Empezó con entenderse sin muchas palabras, confiando el las reglas del trabajo, lijando la pared del baño, durmiendo en un colchón de goma espuma de dos plazas tirado en un garage.
A pesar de ser pequeño ese Amor así, sin crecer mucho, sobrevivió varias tormentas. El Amor pequeño se sucedía de a gotitas; a veces a escondidas atrás de una pared o en alguna escalera, a veces en un departamento de la calle Duarte Quiros con la cama al frente del tele. Se separó y se volvió a juntar como el mercurio en el entremés de 2011 y 2012 y el verano lo abandonó con ternura.
De repente y sin querer (o sin saber) el Amor pequeño se fue de viaje. Cruzó el mar y llegó al País de las Bicicletas. Al principio yo pensé que me lo había dejado en mi casa natal, pero a la semana más o menos de estar instalados en una Fábrica de Caramelos, me dí cuenta de que estaba ahí: en la mirada cómplice, en el silencio necesario, en los libros leídos en voz alta, en la mano y en el bolsillo. Compartimos cervezas, porro y falafel todas las noches y así como se fue un día (en barco, en tren y en avión) el Amor se volvió de donde venía.

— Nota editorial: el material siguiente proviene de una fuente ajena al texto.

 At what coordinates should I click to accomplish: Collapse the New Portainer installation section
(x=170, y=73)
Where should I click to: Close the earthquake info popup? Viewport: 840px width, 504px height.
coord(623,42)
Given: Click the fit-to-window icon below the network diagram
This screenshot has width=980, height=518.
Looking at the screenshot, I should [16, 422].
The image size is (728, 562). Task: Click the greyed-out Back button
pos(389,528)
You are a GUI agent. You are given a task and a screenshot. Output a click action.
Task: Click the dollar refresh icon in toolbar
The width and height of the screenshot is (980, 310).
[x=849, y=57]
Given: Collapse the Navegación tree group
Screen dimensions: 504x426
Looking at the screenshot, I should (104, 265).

Sin embargo, algo había cambiado.
El Amor había crecido. Había pasado de ser un Amor pequeño en la punta de la nariz, a ser un Amor mediano que te entrecierra los ojos y te hace cosquillas en la punta de los dedos. El Amor mediano del verano de 2013 se coló por todos lados: entre las piernas mientras manejaba la renoleta, en los sueños, en el trabajo, en el pelo.
Para Julio el Amor mediano había sobrevivido dos mudanzas y se había instalado en un rincón de las vías entre Cofico y Alta Córdoba. De tanto vernos pasar, se acomodó bien y se transformó en un Amor de barrio; tomó helados en Gatelín y cervezas en el bar de la esquina de la Plaza. Salió de paseo con Pillo una infinidad de madrugadas. Encontró ropa en un container de una obra en construcción rememorando otros tiempos en otros continentes. Se enredó y se desenredó haciendo hamburguesas en la terraza de Campillo y fideos con salsa en la planta baja de Lavalleja. Y volvió a crecer. Hoy el Amor está (casi) todas las noches en la misma cama y planea sobrevivir otra mudanza más, esta vez con pretensiones cosmopolitas.
Yo todavía le tengo esperanza a este Amor de barrio agrandado. Porque, en el fondo, sigue siendo un Amor pequeño, de silencio cómplice y mirada necesaria, de mano y de bolsillo, de acá y de allá. Y porque mi abuela me enseñó, que sobre todo en cuestiones de Amor, la esperanza es lo último que se pierde.